The important thing, though, is applicant, which tells us who we are [the player activating the factory] and thus we can go our merry way creating actions for fixed players while letting card writers think in a more card-gamey way.
This was so much trial and error though. I wish someone had an article on "How to Implement BeTrees With No Internal Mutability (for Dummies)" cuz wooooooow I had so many false starts. But I'm p happy with where I'm at now.
My main problems are how to apply effects, and how to do testing in a realistic way.
Mostly b/c I use UUIDs everywhere (well, for CardInstances, Effects, and StackItems, basically everything I foresee being negatable/counterable/targetable)
What game engine you used for this?
Nothing yet. It's just a Rust library for progressing the game state using a set of commands at the moment. I plan to use a server-client architecture once the core is in a usable state. I plan to use quinn for the server, and probably bevy for the client.
I do have a test runner that takes two states and some level of commands to try to get from one state to the other.
Ok, Imma come back to this game idea, but with a Datalog engine this time, because behavior trees were both too powerful in a different direction than I wanted and not powerful enough to express certain things.
Ok, so I wrote a Datalog engine: arde. It's just plain Datalog + holes poked in it for Rust-based queries (intrinsics).

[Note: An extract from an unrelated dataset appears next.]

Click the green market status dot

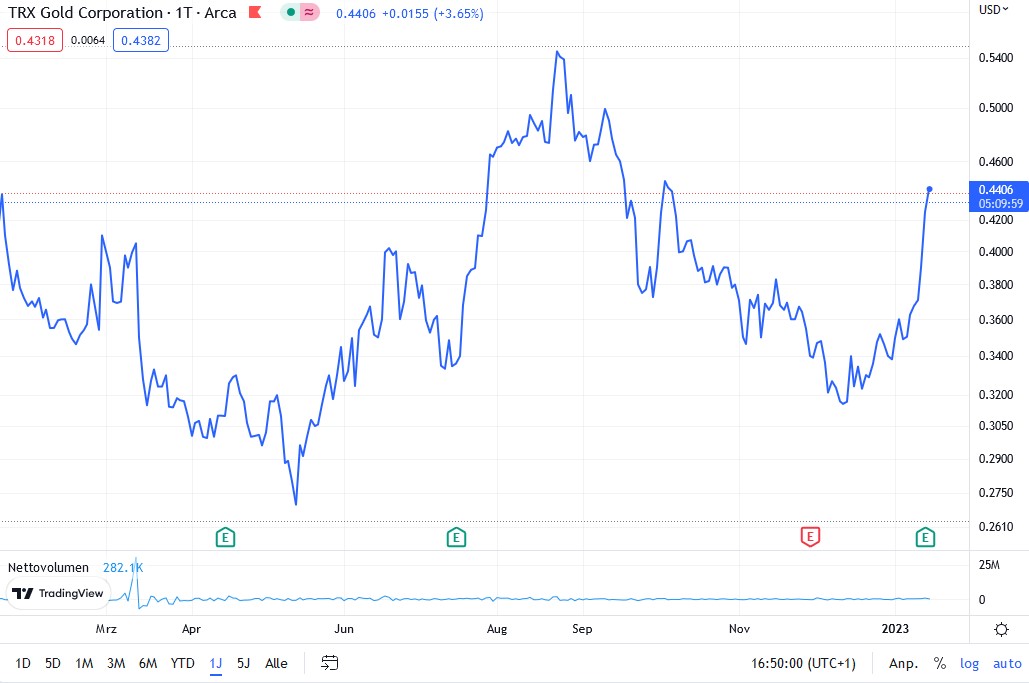pos(290,13)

I'm almost gonna follow how MtG Arena uses CLIPS, and have a similar structure: there's a GRE that knows the game rules, but not card details, and a scripting system that knows card details. However, I have to do it slightly differently due to the difference between Datalog and CLIPS. So Datalog is a "backwards chaining" (with "forward chaining" as an optimization) logic language, while CLIPS is a "forward chaining" logic language.
Basically, CLIPS has actions that it does when a rule matches, while Datalog simply asserts a fact is true. CLIPS actions can assert, retract, and modify facts. CLIPS rules also have a salience that determines when it runs, and also feature stuff beyond simple fact changing machinery.

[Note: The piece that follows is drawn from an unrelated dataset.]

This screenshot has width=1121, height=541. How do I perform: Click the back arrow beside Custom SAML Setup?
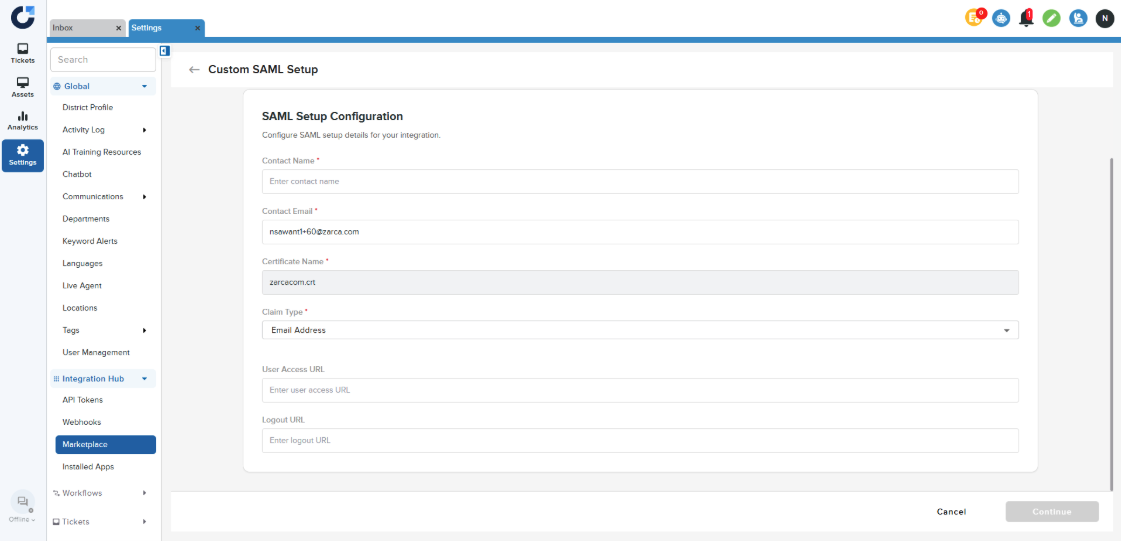194,70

So my hypothesis is that I can get a similar amount of expressiveness with Datalog + a Turing-complete scripting language (which I will use Rune for now). A "rule" is basically a salience, some condition Datalog (an arde Goal), and some action Rune script.
I've gotten conceding to work (for a gamestate with no cards), so now for everything else...
ok, so nicer display (and doesn't include irrelevant details like the random seed of the snapshot)
Once player's can do more than just pass priority and end the current phase, I might also allow skips to autoconfirm the end phase action.
But what I find really cool is that the actual game part (the GRE that runs everything and actually changes the state) knows nothing about the frontend skips and autoconfirming actions. It can do one of 2 things: tell you what actions you can take, and progress the state based off an action.
turn taking is set up!
So I spent a day switching from ggez to bevy... Why? idk sometimes I would want the card action framework to fall into my head from Rust Up Above, but that ain't happening so I gotta do the do.